At some point a member of the petitioning group called the attorney who had helped them craft the petition, Michael Byrne of Mason City, and Byrne said the Iowa Code requirements Carr was citing had to do with nominating candidates for election and was not part of the code that covered the petition for supervisor representation.

Carr said her response was that she doesn’t answer to Byrne, but to the county.

Carr said the group took the petitions back into the hall and found pages that had the petition language at the top with about 650 signatures, so they were about 150 short if they could count only those pages.

“I offered to them if they want to make sure that they have valid signatures they could go, they have until 4:30, they can get their 150-some signatures they needed to come up with 809 that are required,” she said.

“They chose not to take the petitions back and get any additional signatures,” she said.

Boge said it is his understanding that when Carr later took back the petitions it signified she had accepted them and it’s just a formality now to call for the special election.

“It’s a done deal in my book,” Boge said. “The law’s the law. It’s just too bad we had to go through all this. Gloria Carr had wrong information, when she was bound and determined that she took a highlighter pen and went through all of my second pages, which defaced an official document.

“She called the sheriff on us because I told her I wanted my signatures back. She wouldn’t give them back to me. I said you’re defacing those,” Boge said.

He said the county attorney and his attorney had had a discussion, “and they were submitted properly and everything is good.”

Carr said she doesn’t see the matter as settled, and it will likely be on the Board of Supervisors agenda at the regular Tuesday afternoon meeting. Assistant County Attorney Randall Tilton will be at that meeting, and she expects a decision will be made then, she said.

She said it’s not her decision to make whether the petitions are valid, unless she’s told it’s her decision.

As county auditor, Carr is also the county’s commissioner of elections, and she said in her 16 years experience all petitions dealing with elections have had the requirement to have the petition language on every page.

For example, she said, the recent petition for a vote to change the way the county hospital is governed was required to follow that format.

Carr allowed that the state codes in the matter are drafted “clumsily.” For example, the code says the petitions have to be turned in to the county commissioner of elections, but then says the supervisors will accept them and call for a special election. There are also references back and forth between other parts of the state code, including to the part dealing with elections.
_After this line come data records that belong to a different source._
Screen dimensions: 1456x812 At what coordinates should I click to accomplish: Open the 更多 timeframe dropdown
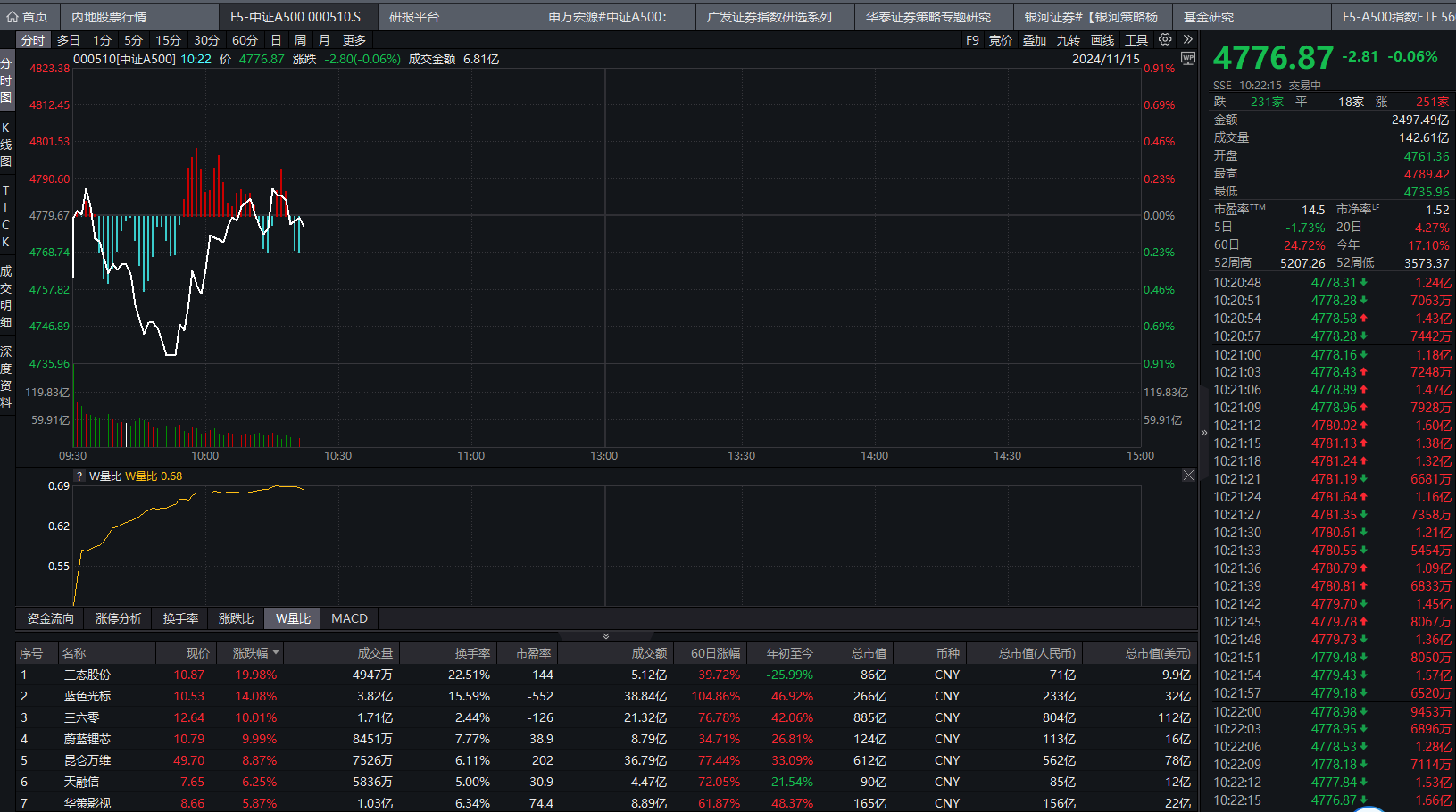354,39
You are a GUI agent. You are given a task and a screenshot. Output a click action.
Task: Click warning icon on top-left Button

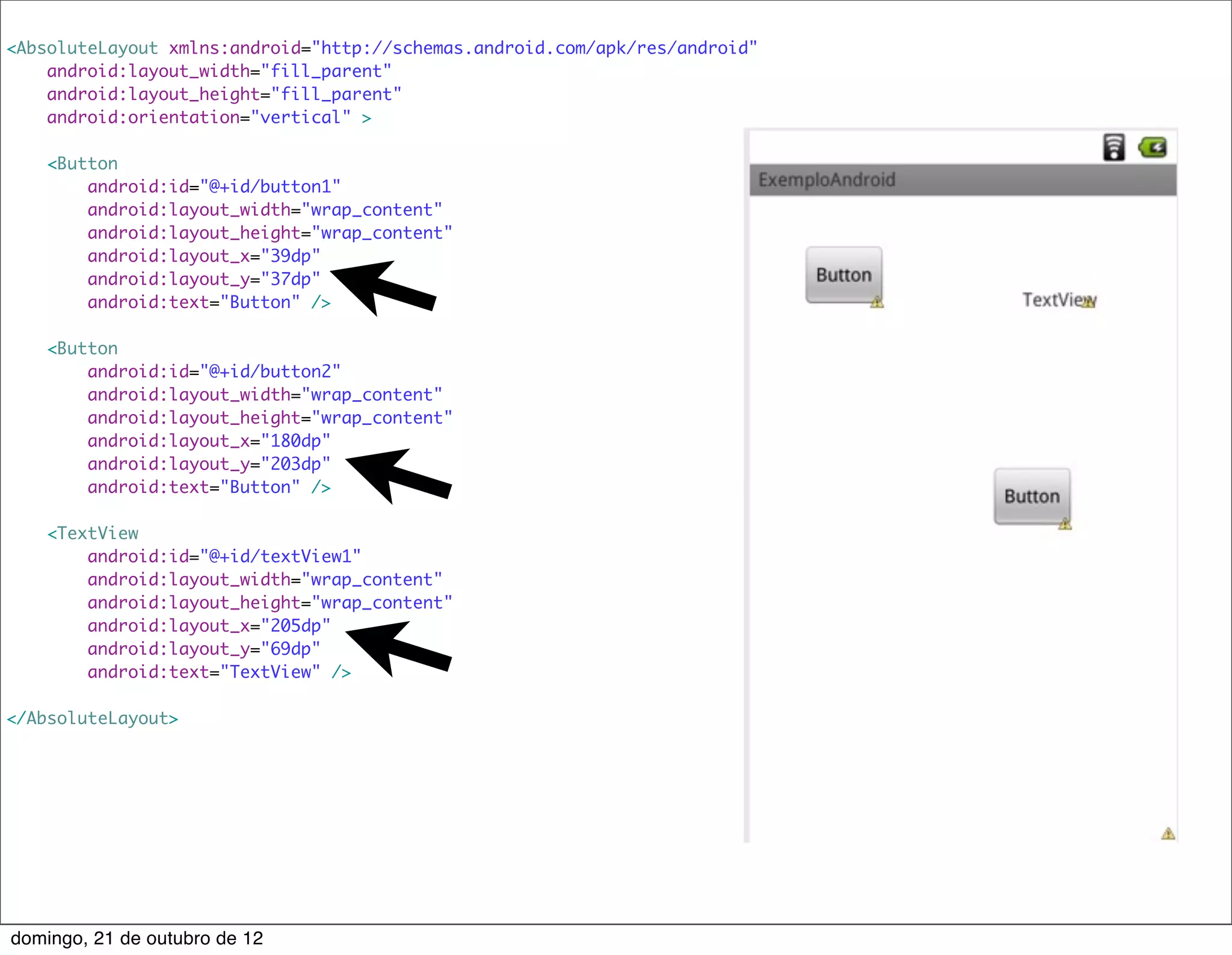tap(877, 302)
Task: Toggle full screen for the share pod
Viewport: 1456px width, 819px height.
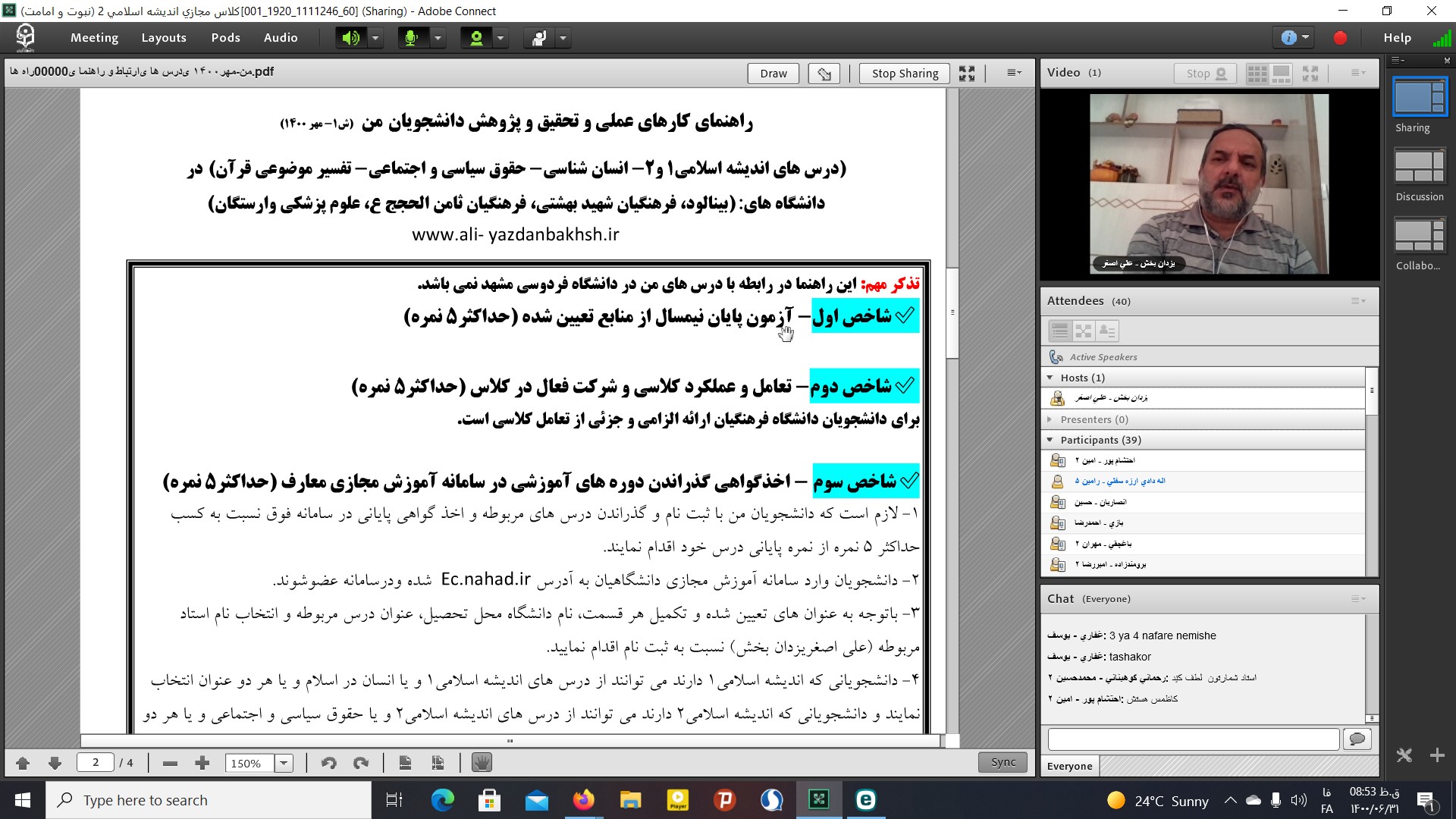Action: click(966, 74)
The petitioning group is trying to force a special election to be held this summer to ask voters to consider changing the way county supervisors are elected.

Currently, the three supervisors all run at-large, meaning each of them represents the entire county, and all the voters in the county can vote for every seat that’s up for election.

Boge’s group would like to have the county divided into districts, so that the supervisor from each district has to live in that district.

There are three options for supervisor representation under the Iowa code. The first is the at-large format currently used in Floyd County.

The second option is to divide the county into districts by population and for every voter to vote for every district. Candidates would still have to run for the district they live in, but everyone in the county could help decide the election results for every district.

The third option — the one that the petitioning group favors — is that only voters who live in a specific district can vote for the supervisor for that district.

A petition to call for a special election to decide how supervisors are elected must be filed by June first of an odd-numbered year. The special election would then be held on the first Tuesday in August, which this year would be Aug. 3.

All three options would be on the ballot and the one that gets the most votes would take effect at the next general election, a year and a half later, or in this case, the general election in November 2022.